Donald Glover is probably having a mixed week. Saturday, he played a show that people who are Donald Glover would have to consider a major success. The show was good, and I’ll get to that in a moment. The rapper/comedian/actor sold out the Nokia Theater at LA Live, while doing only the first of those three things under his Childish Gambino moniker. Tuesday marks the release of Camp, his first full-length album, the future of which looks promising given the small-sample response that was this show. Today, though, NBC announced that the third season of Glover’s show, Community, would be shelved indefinitely at midseason. NBC has promised all 22 episodes of the show’s third season will be filmed and air at some point, but still, this is not great news for the critically acclaimed and audiencely unwatched series. I can’t say I feel bad for Glover in particular – dude figures to be OK – but that has to put something of a damper on an otherwise celebratory occasion. Anyway, Saturday’s show.

 

As I said above, it was good. The show opened with a DJ set that would have been too long under the best circumstances, and this felt like watching someone from an American Apparel billboard play DJ Hero for an hour plus. It was a whole lot of, “It was all a dream!”, wicky-wicky-scratch, ad boredom. Yeah, bad opening acts have been around since there have been headliners to open for, but this was about on par with a human beatbox and an iPod. It was a test of patience, made possible by gin and tonic and viewers like you.

 

Happily, that patience paid off once Glover took the stage. First and foremost the guy is clearly influenced by current era Kanye West.
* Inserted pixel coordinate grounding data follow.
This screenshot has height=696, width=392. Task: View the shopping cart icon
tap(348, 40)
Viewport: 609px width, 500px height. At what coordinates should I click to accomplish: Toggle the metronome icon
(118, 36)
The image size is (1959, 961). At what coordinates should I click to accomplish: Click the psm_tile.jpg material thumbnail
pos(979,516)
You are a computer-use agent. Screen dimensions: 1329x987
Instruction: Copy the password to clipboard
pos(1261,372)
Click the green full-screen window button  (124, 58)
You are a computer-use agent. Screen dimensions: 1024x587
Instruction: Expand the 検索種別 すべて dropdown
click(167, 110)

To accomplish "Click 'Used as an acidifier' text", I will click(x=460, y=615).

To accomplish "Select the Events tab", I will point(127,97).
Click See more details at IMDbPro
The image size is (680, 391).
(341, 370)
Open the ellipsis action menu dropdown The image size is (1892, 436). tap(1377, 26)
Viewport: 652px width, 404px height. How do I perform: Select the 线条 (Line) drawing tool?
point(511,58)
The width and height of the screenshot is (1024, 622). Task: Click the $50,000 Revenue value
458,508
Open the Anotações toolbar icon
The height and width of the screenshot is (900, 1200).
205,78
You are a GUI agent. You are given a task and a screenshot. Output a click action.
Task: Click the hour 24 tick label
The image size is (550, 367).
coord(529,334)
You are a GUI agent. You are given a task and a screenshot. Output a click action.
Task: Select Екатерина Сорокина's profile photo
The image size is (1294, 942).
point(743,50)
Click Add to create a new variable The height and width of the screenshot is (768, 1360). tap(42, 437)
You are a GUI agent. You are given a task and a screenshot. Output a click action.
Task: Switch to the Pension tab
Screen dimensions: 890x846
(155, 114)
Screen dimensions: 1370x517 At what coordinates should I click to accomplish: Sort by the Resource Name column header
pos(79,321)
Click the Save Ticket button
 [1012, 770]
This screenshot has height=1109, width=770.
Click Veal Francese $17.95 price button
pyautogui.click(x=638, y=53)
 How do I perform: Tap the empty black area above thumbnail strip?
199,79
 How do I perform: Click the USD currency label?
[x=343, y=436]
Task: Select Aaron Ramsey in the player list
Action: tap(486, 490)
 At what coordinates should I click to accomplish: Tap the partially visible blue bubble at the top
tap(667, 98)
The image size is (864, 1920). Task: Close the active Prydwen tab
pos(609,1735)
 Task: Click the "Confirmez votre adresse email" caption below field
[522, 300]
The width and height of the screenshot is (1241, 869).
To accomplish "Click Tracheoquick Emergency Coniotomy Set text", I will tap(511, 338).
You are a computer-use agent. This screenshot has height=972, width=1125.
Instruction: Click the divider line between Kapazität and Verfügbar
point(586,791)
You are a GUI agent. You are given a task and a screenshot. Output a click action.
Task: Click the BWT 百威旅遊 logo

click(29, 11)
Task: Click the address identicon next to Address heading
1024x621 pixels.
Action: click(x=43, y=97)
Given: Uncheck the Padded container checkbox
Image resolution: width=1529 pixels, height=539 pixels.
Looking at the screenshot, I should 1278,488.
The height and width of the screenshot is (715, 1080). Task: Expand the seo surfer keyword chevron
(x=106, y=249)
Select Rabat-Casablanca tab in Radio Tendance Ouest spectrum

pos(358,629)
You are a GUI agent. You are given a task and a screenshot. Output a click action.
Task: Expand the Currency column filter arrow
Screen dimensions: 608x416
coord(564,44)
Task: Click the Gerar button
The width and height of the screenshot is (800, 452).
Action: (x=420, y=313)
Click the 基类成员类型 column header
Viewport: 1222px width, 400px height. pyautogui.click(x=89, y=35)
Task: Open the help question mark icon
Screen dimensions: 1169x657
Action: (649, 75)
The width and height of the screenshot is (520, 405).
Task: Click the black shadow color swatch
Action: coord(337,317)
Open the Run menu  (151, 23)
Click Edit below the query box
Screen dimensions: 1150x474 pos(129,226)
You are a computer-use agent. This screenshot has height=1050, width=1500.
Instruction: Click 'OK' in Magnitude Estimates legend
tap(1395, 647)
He plays with a backing band (led by collaborator and Community composer Ludwig Goransson) whose strings and choir chants give the affair a theatricality that mimics Kanye and Drake, both of whom get name checked in Glover’s lyrics. Glover even threw in a cover of West’s “All of the Lights”, a highlight of the show. All the orchestration and chanting can feel overdone on record, but in concert it provided just the right amount of bombast to match Glover’s engrossing stage presence, all snarls and chest pounding days away from the self-deprecating world of standup.

 

In fact, if the show had a theme it was how much better Childish Gambino is as a live act than a studio artist. All of Glover’s strongest attributes came to the forefront, and his weaknesses were far less noticeable. Glover has a gift for punchlines, which shouldn’t come as a surprise, and not unlike seeing a comedian on stage versus on record, those lines hit harder coming from a live person to a packed crowd than through stereo speakers. Childish Gambino may not have a ton of experience as a rapper just yet, but Donald Glover has spent plenty of time onstage and it shows. The man knows how to engage an audience. His commitment to keeping the energy level high had the side effect of keeping the uninteresting ballads to a minimum: you shouldn’t try to make My Dark Twisted Fantasy before you’ve made The College Dropout.

 

The show ended with a bunch of Glover’s Community cast-mates joining him on stage, along with Blake Griffin because, hey, whatever. The latter was especially fun to see, but probably only because I like to imagine that pro athletes all live at whatever stadium they play in, so I assume Blake Griffin walked to the show. Hopefully sometime soon Griffin will be playing basketball and Donald Glover will be filming more episodes of Community, but if not, maybe they can hang out?